A top-down approach for studying the in-silico effect of the novel phytocompound tribulusamide B on the inhibition of Nipah virus transmission through targeting fusion glycoprotein and matrix protein

The proteins of Nipah virus ascribe to its lifecycle and are crucial to infections caused by the virus. In the absence of approved therapeutics, these proteins can be considered as drug targets. This study examined the potential of fifty-three (53) natural compounds to inhibit Nipah virus fusion glycoprotein (NiV F) and matrix protein (NiV M) in silico. The molecular docking experiment, supported by the principal component analysis (PCA), showed that out of all the phytochemicals considered, Tribulusamide B had the highest inhibitory potential against the target proteins NiV F and NiV M (-9.21 and -8.66 kcal mol-1, respectively), when compared to the control drug, Ribavirin (-7.01 and -6.52 kcal mol-1, respectively). Furthermore, it was found that Tribulusamide B pharmacophores, namely, hydrogen donors, acceptors, aromatic and hydrophobic groups, contributed towards the effective residual interactions with the target proteins.

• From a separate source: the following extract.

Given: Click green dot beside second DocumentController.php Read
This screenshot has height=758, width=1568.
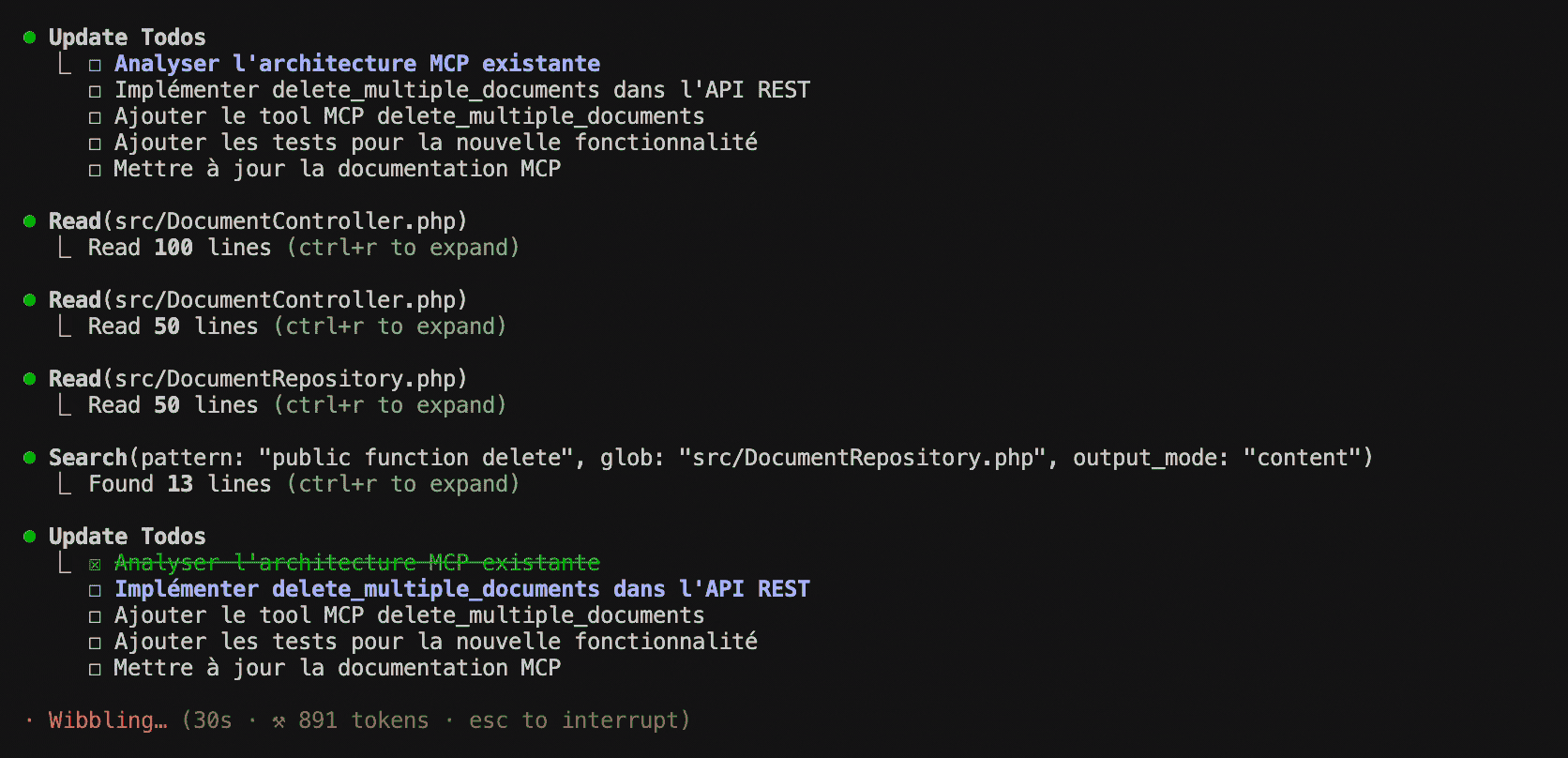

The molecular dynamic simulation further validated the results of the docking studies and concluded that Tribulusamide B formed a stable complex with the target proteins. The data obtained from MM-PBSA study further explained that the phytochemical could strongly bind with NiV F (-31.26 kJ mol-1) and NiV M (-40.26 kJ mol-1) proteins in comparison with the control drug Ribavirin (-13.12 and -13.94 kJ mol-1, respectively). Finally, the results indicated that Tribulusamide B, a common inhibitor effective against multiple proteins, can be considered a potential therapeutic entity in treating the Nipah virus infection.